Virginia's Board of Education is expected today to hand off legislation to local school districts allowing them to add gun safety to elementary school curriculum.
The state's General Assembly approved a measure last April that required the Board of Education to design course materials in line with the National Rifle Association's Eddie Eagle GunSafe Program guidelines to teach elementary students about gun safety.
The curriculum includes lessons ranging from distinguishing those who use guns professionally to recognizing and catching firearms on school property, WTVR reports. Individual districts will be able to decide whether to adopt the curriculum.
The legislation passed last year states that the firearms curriculum's goal is to "promote the protection and safety of children enrolled in the public schools." The curriculum should also include accident prevention and "shall integrate firearm safety education into appropriate subject areas, if feasible, to ensure that every elementary grade student completes the course of study in firearm safety education."
The NRA's Eddie Eagle program targets young elementary school students and uses materials like workbooks and videos. From the program's website:
"The purpose of the Eddie Eagle Program isn't to teach whether guns are good or bad, but rather to promote the protection and safety of children. The program makes no value judgments about firearms, and no firearms are ever used in the program."
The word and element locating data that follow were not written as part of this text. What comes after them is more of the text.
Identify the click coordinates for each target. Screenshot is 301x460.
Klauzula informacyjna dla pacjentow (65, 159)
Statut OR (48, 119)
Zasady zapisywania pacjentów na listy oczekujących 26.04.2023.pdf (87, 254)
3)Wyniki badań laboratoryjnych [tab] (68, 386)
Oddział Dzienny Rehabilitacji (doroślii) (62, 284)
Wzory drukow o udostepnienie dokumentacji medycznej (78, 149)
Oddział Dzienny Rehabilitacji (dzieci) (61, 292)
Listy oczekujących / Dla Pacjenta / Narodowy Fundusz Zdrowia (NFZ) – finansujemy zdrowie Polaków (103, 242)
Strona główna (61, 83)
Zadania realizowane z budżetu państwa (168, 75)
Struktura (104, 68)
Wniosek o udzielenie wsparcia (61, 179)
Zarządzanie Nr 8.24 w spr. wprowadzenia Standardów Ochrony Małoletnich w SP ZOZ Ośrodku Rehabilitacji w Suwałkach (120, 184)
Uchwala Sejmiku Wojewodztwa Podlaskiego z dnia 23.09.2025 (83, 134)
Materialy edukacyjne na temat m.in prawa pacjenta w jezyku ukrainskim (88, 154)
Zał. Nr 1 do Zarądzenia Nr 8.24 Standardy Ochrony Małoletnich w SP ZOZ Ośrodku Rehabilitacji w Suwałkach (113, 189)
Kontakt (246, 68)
But critics called for more inclusive standards and guidelines if districts choose to include gun safety in its curriculum. Lori Haas, spokesperson for the Virginia Center for Public Safety and mother to a survivor of the 2007 Virginia Tech shootings, told FoxNews.com last April that the legislation is an unnecessary burden on the school board, as well as a "freebie to a special interest group."
"I personally don't think firearm safety has a place in the schools. That's up to the parents to teach that at home," Haas told FoxNews.com. "For the General Assembly and governor to dictate to the Board of Education in writing curriculum is not their area."
In April, a Houston kindergartener brought to school a loaded gun that accidentally fell and fired, injuring the student and two of his peers. Just a few weeks later, a 10-year-old boy allegedly fired a BB gun in his 4th grade classroom in Denver.